Título: Lula afirma que Brasil não tem medo da turbulência porque fez lição de casa
Autor: Gois, Chico de e Braga, Isabel
Fonte: O Globo, 21/08/2007, Economia, p. 23
TREMOR GLOBAL: Presidente ressalta que país tem reservas de US$160 bilhões.
Para ministro do Planejamento, governo agora precisa acompanhar situação.
BRASÍLIA e SÃO PAULO. O presidente Luiz Inácio Lula da Silva afirmou ontem, em seu programa semanal de rádio, que o Brasil não tem medo da crise financeira que provocou forte turbulência nos mercados na semana passada e ainda não está totalmente dissipada. Para o presidente, um ponto central endossa sua convicção: este é um país sério, que fez a "lição de casa" e tem reservas da ordem de US$160 bilhões.
Tudo isso somado, segundo Lula, possibilitará ao país atravessar a crise, que já elevou a cotação do dólar e o risco-país:
- No Brasil, parece que tem algumas pessoas que torcem para as coisas não darem certo, parece que tem pessoas que torcem para que a desgraça aconteça neste país. O dado concreto é que o Brasil não está com medo desta crise.
Para o presidente, o movimento da semana passada "é eminentemente americano":
- É uma crise do setor imobiliário americano e de alguns fundos que compraram títulos de terceira categoria, pensando em ganhar muito dinheiro, nos EUA. Na hora em que os EUA resolverem seu problema, não terá problema no mundo.

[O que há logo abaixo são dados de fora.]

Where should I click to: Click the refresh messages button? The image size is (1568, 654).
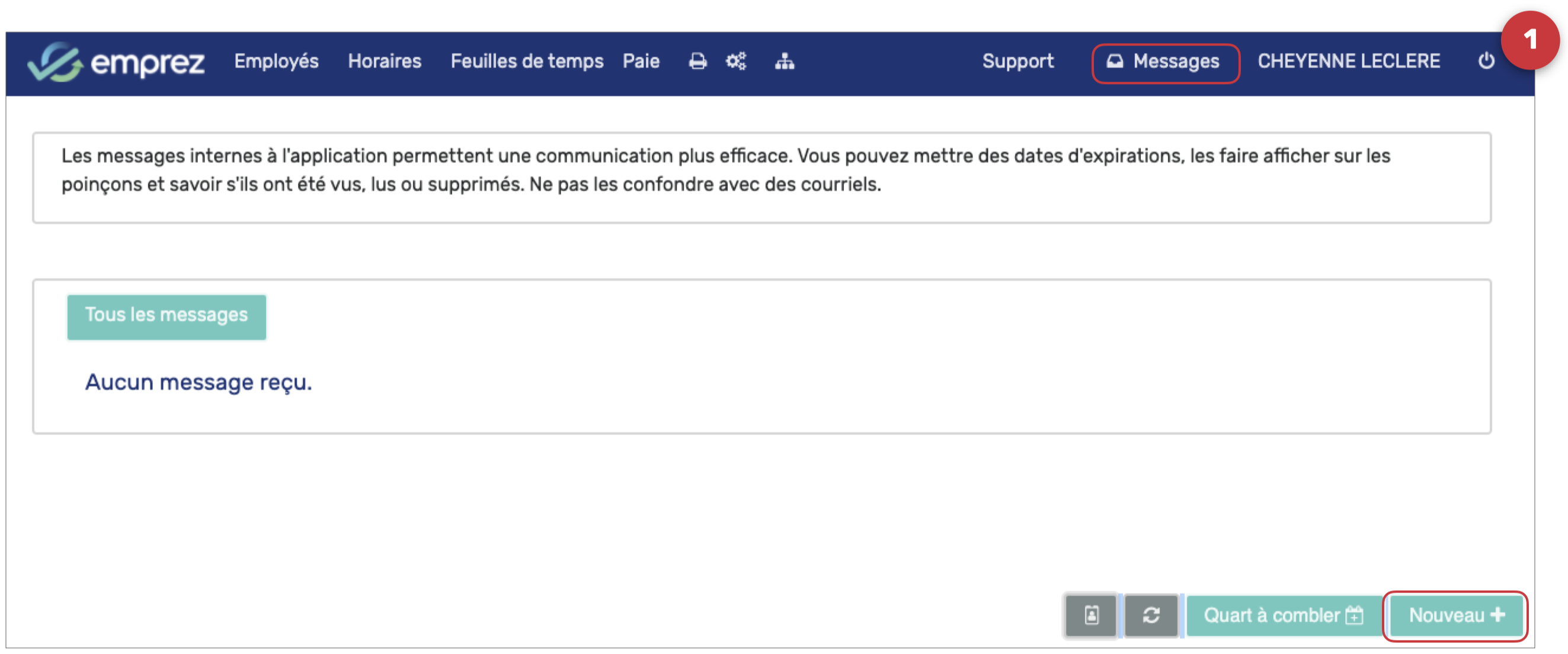click(1150, 615)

Meirelles: BC resistiu a pressões, garantindo solidez
Lula lembrou que, durante seu primeiro mandato, "muitos ficaram gritando pela imprensa" para que o governo gastasse mais, em vez de economizar e fazer superávit primário para pagar suas dívidas.
- Hoje temos a estabilidade macroeconômica necessária, as reservas necessárias para dizer: a crise que está acontecendo não vai afetar o Brasil.

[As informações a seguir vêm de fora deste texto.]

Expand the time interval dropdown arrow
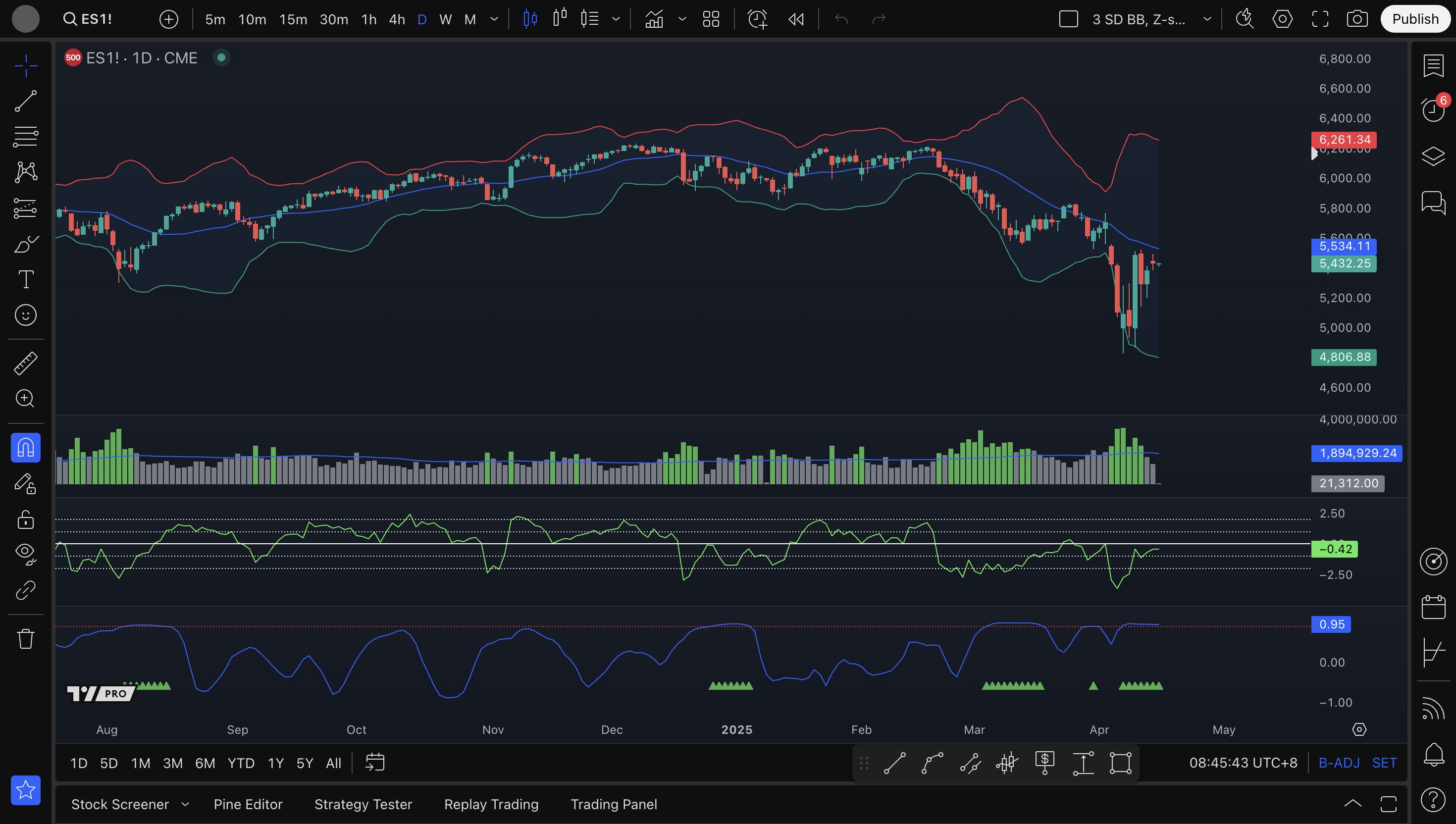This screenshot has height=824, width=1456. [x=494, y=19]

Para o presidente, a preocupação do governo é a mesma dos emergentes, mas as reservas de US$160 bilhões garantirão tranqüilidade:
- Este país é um país sério, é um país governado com seriedade, nós aprendemos a fazer a lição de casa.
À noite, o ministro do Planejamento, Paulo Bernardo, avaliou que, diante dos indicadores do dia, a crise já está diminuindo, e que, no Brasil, os efeitos foram muito pequenos. Segundo ele, o papel do governo, agora, é acompanhar os desdobramentos. Bernardo admitiu que houve momentos de apreensão e nervosismo:
- Temos que acompanhar e vigiar. Se houver um prolongamento da crise e uma queda no crescimento econômico mundial, isso poderá afetar o Brasil, mas não é o caso ainda.

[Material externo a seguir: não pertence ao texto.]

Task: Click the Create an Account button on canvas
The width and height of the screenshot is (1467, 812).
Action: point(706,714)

Segundo o ministro, porém, não há como garantir que o Brasil não será afetado.
O presidente do Banco Central (BC), Henrique Meirelles, descartou a possibilidade de o Brasil elevar a meta de superávit fiscal para conter um eventual agravamento da crise, como sugeriram economistas.
-- Acho que hoje ainda é prematuro. Vamos aguardar os desdobramentos da crise - disse, acrescentando que o país tem fundamentos sólidos.
Meirelles creditou tal solidez ao fato de o BC ter resistido às pressões de acelerar o processo de corte de juros, ou mesmo às críticas contra o aumento das reservas.